FERC rejected the RTO’s contention that it had previously approved similar cost allocation methods, saying that most of the proceedings cited by the RTO addressed interregional cost allocation methods. “Here, however, MISO is not proposing an interregional cost allocation method; it is proposing regional cost allocation methods that it will use to allocate within MISO the portion of the costs of interregional transmission projects.”
FERC said that although it has approved avoided-cost-only interregional cost allocation methods and an avoided-cost-only regional cost allocation method for reliability projects, “the commission has not previously addressed whether a transmission planning region may use an avoided-cost-only regional cost allocation method for public policy-related transmission projects.”

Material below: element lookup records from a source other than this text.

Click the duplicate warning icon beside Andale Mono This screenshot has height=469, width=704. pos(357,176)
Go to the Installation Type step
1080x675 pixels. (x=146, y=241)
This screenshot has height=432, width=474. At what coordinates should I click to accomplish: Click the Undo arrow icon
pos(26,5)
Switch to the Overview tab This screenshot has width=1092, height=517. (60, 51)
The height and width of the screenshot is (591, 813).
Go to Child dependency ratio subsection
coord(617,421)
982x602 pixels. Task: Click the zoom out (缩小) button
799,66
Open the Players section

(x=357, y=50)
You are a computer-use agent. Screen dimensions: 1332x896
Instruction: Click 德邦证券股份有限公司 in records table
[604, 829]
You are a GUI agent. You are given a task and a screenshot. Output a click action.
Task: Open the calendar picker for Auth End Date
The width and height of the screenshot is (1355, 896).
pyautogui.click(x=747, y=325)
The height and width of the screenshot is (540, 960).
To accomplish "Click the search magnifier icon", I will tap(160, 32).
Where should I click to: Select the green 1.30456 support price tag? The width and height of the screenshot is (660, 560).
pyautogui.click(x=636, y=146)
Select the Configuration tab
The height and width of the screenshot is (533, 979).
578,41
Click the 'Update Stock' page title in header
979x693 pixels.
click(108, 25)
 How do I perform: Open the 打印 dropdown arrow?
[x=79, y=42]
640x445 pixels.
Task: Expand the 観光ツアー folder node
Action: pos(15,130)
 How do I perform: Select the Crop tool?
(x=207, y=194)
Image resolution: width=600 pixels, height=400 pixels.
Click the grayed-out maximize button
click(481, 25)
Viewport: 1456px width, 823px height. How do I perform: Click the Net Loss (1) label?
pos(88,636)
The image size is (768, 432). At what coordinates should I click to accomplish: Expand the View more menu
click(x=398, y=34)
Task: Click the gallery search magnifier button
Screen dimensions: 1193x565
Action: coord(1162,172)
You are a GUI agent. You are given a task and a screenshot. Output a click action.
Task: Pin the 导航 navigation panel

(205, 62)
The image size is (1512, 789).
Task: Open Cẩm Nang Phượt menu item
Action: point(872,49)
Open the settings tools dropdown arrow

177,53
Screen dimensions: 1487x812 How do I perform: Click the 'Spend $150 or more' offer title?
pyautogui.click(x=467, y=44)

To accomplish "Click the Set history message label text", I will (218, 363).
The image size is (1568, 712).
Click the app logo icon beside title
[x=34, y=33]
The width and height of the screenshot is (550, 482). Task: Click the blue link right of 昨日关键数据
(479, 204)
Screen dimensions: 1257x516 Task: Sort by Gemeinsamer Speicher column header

“This is consistent with the commission’s previous explanation that because Order No. 1000 has different requirements for regional transmission planning and interregional transmission coordination, a just and reasonable interregional cost allocation method may nevertheless be an unjust and unreasonable regional cost allocation method.”
Stakeholders Split
FERC’s rejection means that the issue will return to MISO, where it has divided stakeholders. FERC said the RTO told the commission that if its proposal was rejected, it would not apply the non-transition period cost allocation methods under Attachment FF to interregional projects outside the RTO, “and therefore will have to revisit this issue with its stakeholders.”
MISO told FERC that about half its stakeholders supported the revised Attachment FF-6 while the other half wanted to retain the non-transition period MEP cost allocation in Attachment FF for interregional economic projects entirely outside of the RTO.
Because it rejected MISO’s filing, the commission said it did not have to address protests by the New Orleans City Council, E.ON Climate & Renewables N.A. and EDF Renewable Energy.
The two renewable companies complained about MISO’s criteria requiring MEPs be rated at 345 kV or higher and meet a 1.25:1 benefit-cost ratio, saying they were impeding the development of MEPs. They asked the commission to reject the RTO’s proposal or condition its acceptance on removing the 345-kV threshold and lowering the benefit-cost ratio to 1:1.
New Orleans contended that a MISO analysis had shown that individual transmission owners in benefiting local resource zones may not always receive production cost savings from sub-345-kV economic transmission projects.
The commission also declined to respond to regulators from Arkansas, Louisiana and Mississippi, who sought clarification about which cost allocation methods would apply if the commission rejected the RTO’s proposal.
“MISO states that it will revisit the issue with stakeholders if its proposed cost allocation methods are rejected, and we will afford MISO the opportunity to do so,” the commission said.